Spätabends zündete er die Strassenlaternen an, frühmorgens löschte er sie wieder aus. Das war der Beruf des Laternenanzünders, der jeweils mit einem langen Stecken durch die Dunkelheit ging.
Die Elektrifizierung raubte diesen Männern den Job. Heute ist er nahezu verschwunden. In Brest, Weissrussland, gibt es noch einen Laternenanzünder, der unter den staunenden Augen der Touristen sein tägliches Werk in den Einkaufsstrassen verrichtet. In London kümmert sich ein kleines Team um die Gaslampen, die von der «English Heritage Trust»-Stiftung installiert worden sind.

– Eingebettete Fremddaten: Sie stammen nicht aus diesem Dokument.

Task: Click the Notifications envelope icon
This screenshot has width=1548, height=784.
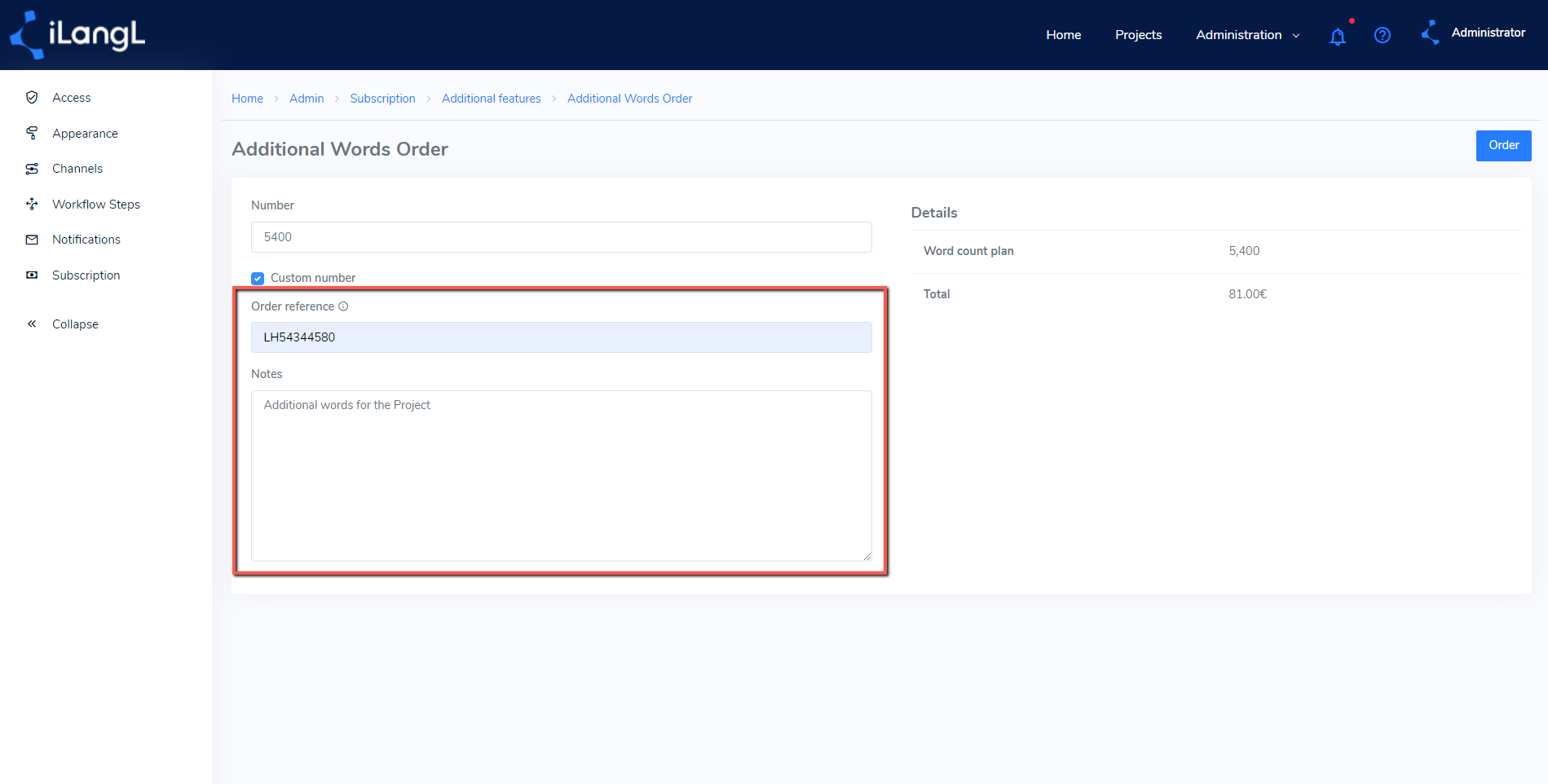Action: click(32, 240)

Überall wo es viel Wald gab, gab es einst auch Flösser. Männer, die gefällte Baumstämme als Floss auf Flüssen oder einzeln auf Bächen und extra angelegten Flossgräben in die Sägewerke, Werften und Köhlereien trieben. Ihr Werkzeug war der Flosshaken, damit konnten sie verkeilte Holzstämme voneinander trennen, Brücken zwischen ihnen bauen oder ganze Holzinseln bilden.
Oft war die Arbeit in den Fabriken monoton bis enorm langweilig. So auch das Zigarren-Drehen. In den karibischen Zigarrenfabriken etablierte sich deshalb der Lektor. Ein Mann, der auf einem erhöhten Stuhl in der Menge der Arbeiter sass und ihnen aus Büchern und Zeitungen vorlas. Am liebsten in dramatischer Manier. Die Tradition brachten die kubanischen Zigarrenarbeiter mit in die USA, als sie zu Tausenden nach Florida emigrierten. Oft las er aus politisch linken Zeitungen vor, die von Gewerkschaften bezahlt wurden.

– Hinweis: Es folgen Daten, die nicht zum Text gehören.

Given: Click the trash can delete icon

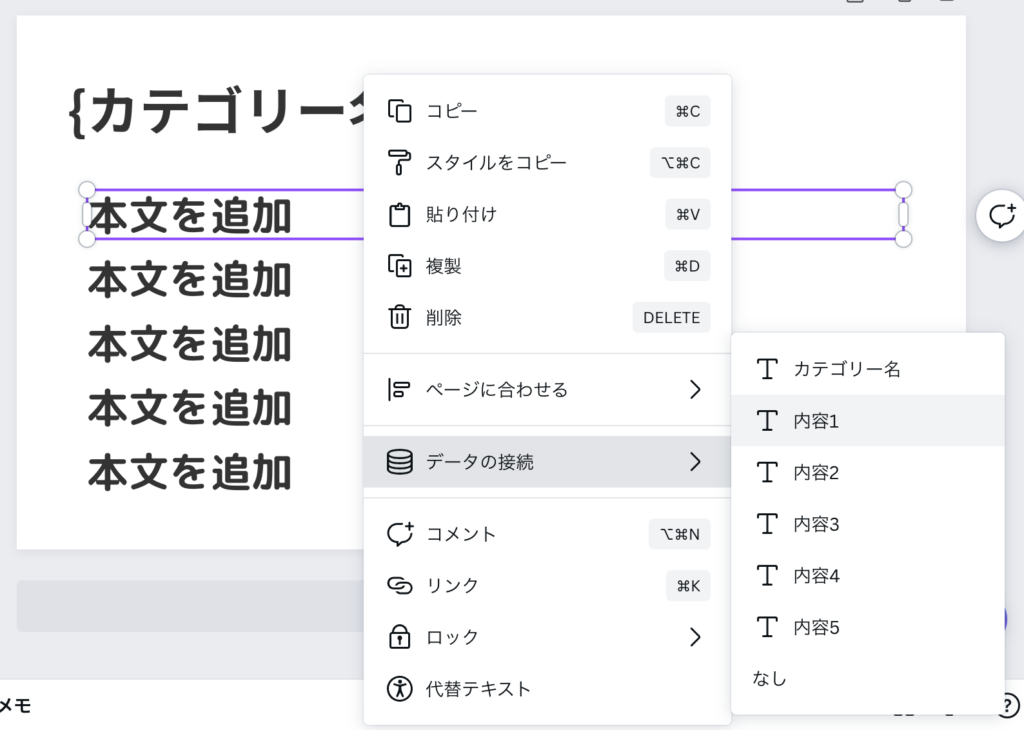Looking at the screenshot, I should click(x=399, y=318).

1931 jagten die Fabrikbesitzer die Lektoren aus ihren Werkstätten. Sie hätten den Kommunismus propagiert, hiess es. Der Druck der Grossen Depression, der zunehmende Einsatz von Maschinen in den Zigarrenfabriken und zuletzt der Verlust ihres Lektors veranlasste die Arbeiter zu einem gewaltsamen Streik.
Die Lektoren kamen nie wieder zurück – sie wurden durch das Radio ersetzt.